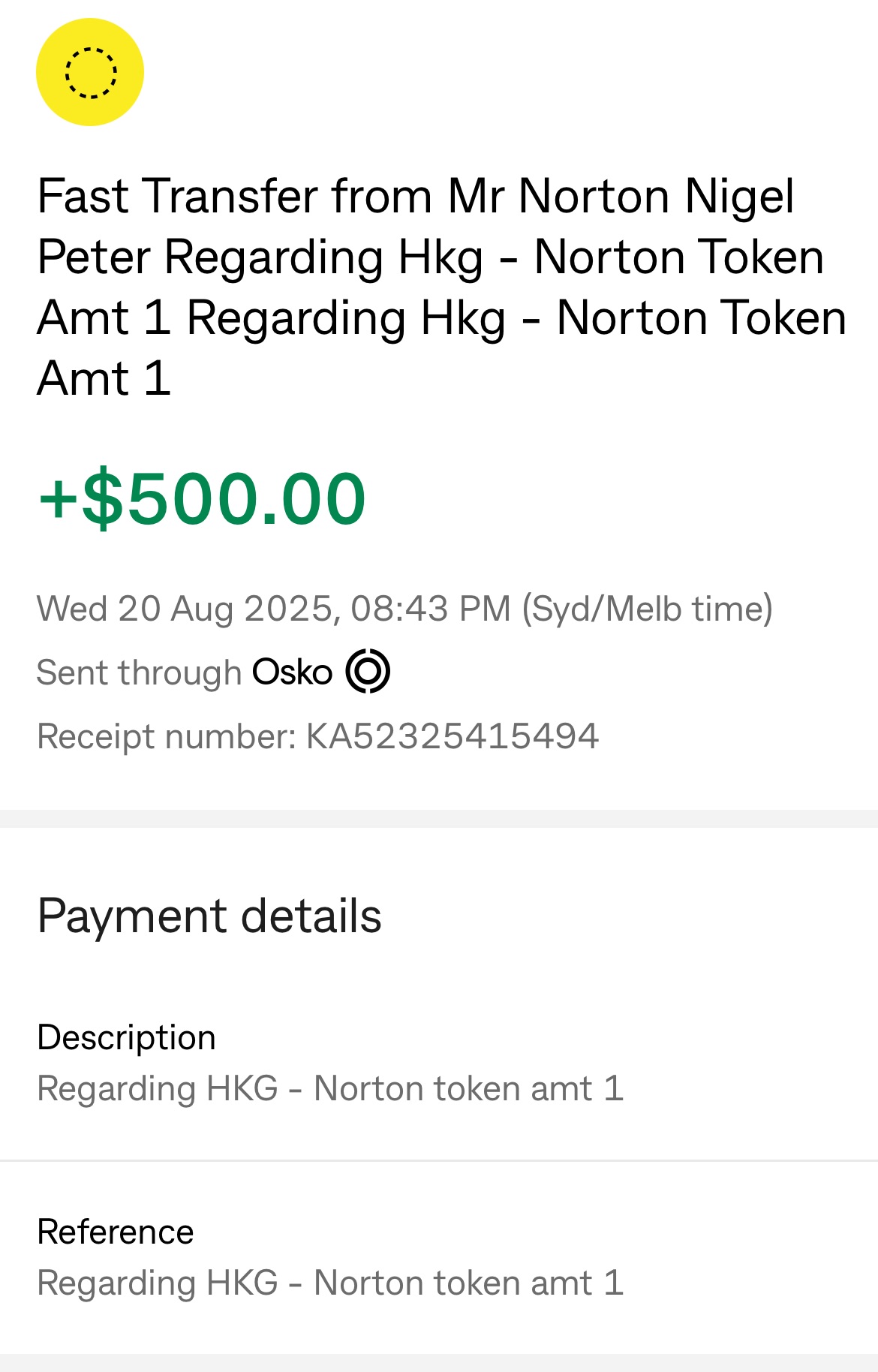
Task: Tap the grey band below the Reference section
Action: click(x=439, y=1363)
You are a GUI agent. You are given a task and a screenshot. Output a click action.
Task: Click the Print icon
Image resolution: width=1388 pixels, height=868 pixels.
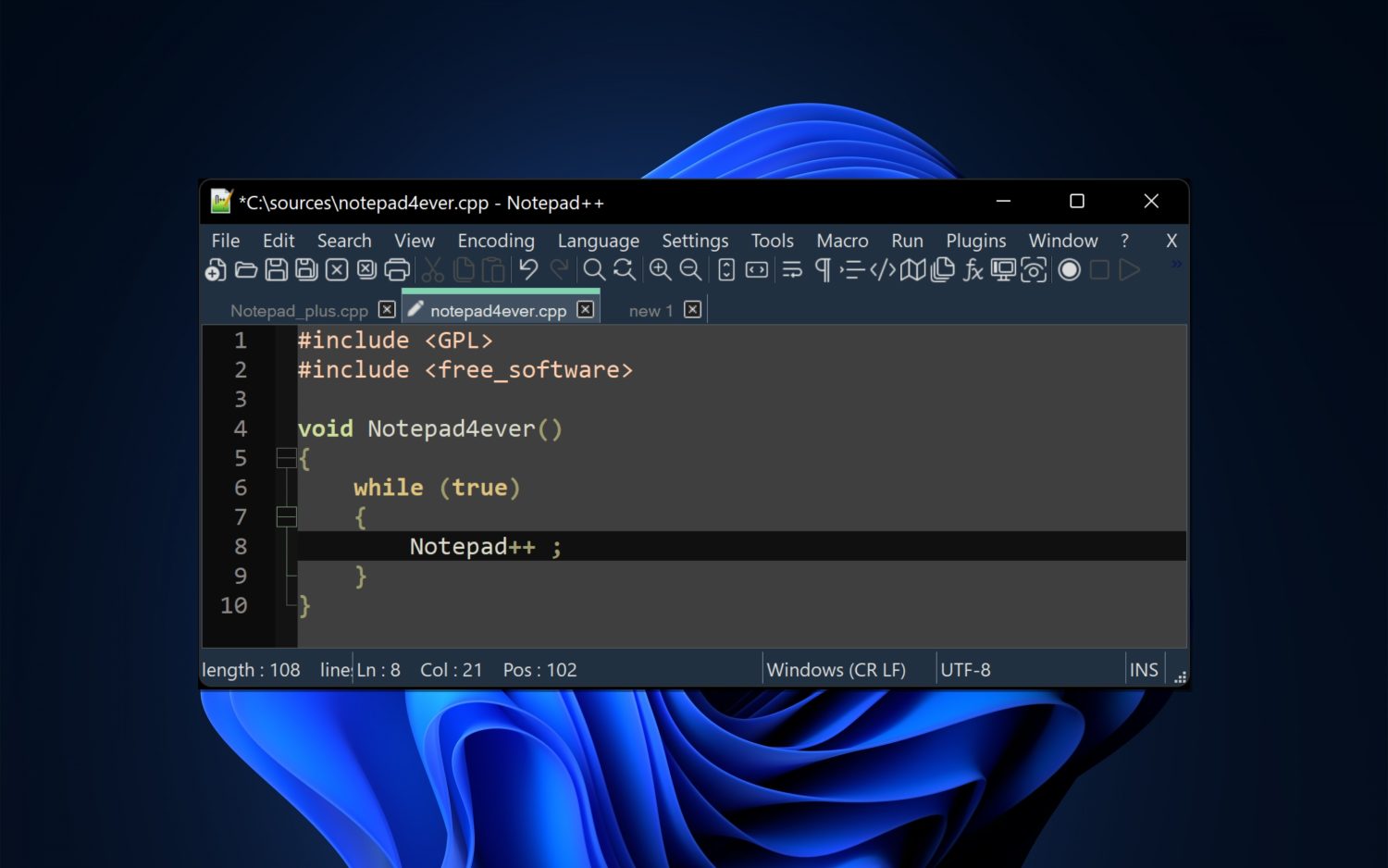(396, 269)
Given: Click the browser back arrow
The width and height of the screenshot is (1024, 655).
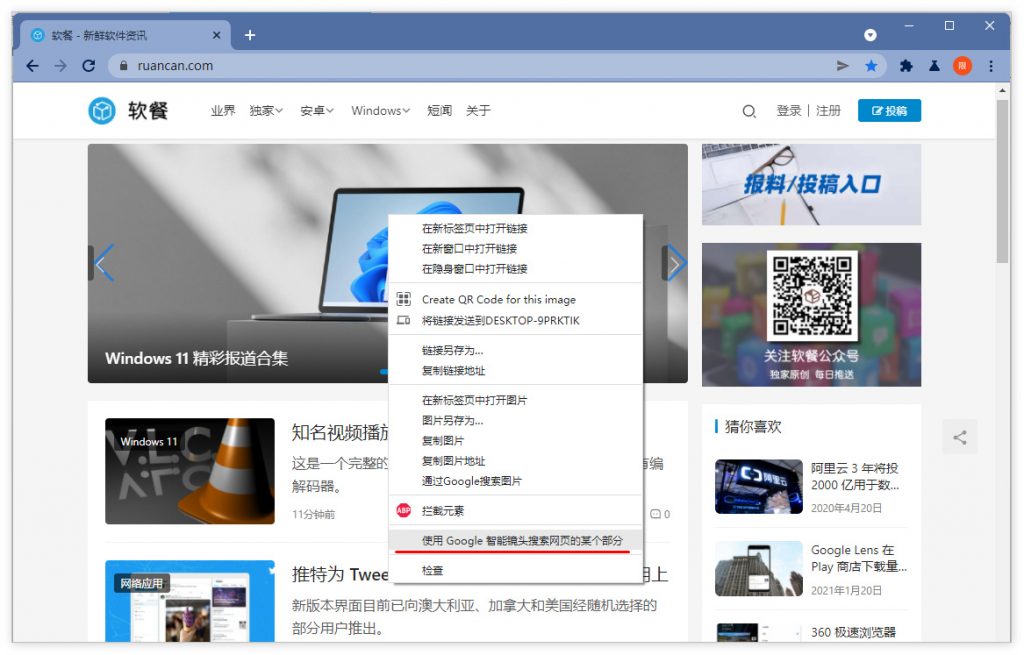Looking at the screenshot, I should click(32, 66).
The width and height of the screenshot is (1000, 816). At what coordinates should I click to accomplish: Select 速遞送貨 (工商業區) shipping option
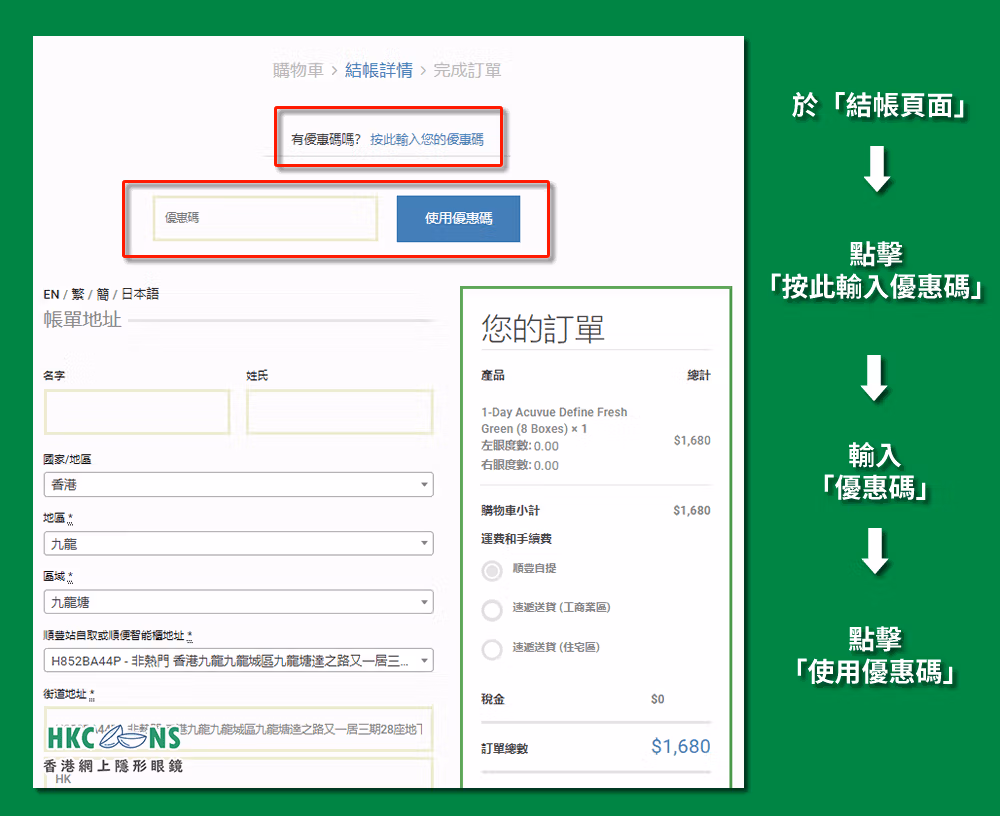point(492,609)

|---|

WORK INSTRUCTION: Quote, without alteration, the lines running from the line containing "Image resolution: width=1388" to the last line of the entries, and include no pictures.

SOLUTION TO THE EXERCISE:
Image resolution: width=1388 pixels, height=868 pixels.
(396, 269)
Given: Click the browser back arrow
The width and height of the screenshot is (1024, 655).
Looking at the screenshot, I should click(32, 66).
The width and height of the screenshot is (1000, 816). At what coordinates should I click to accomplish: Select 速遞送貨 (工商業區) shipping option
point(492,609)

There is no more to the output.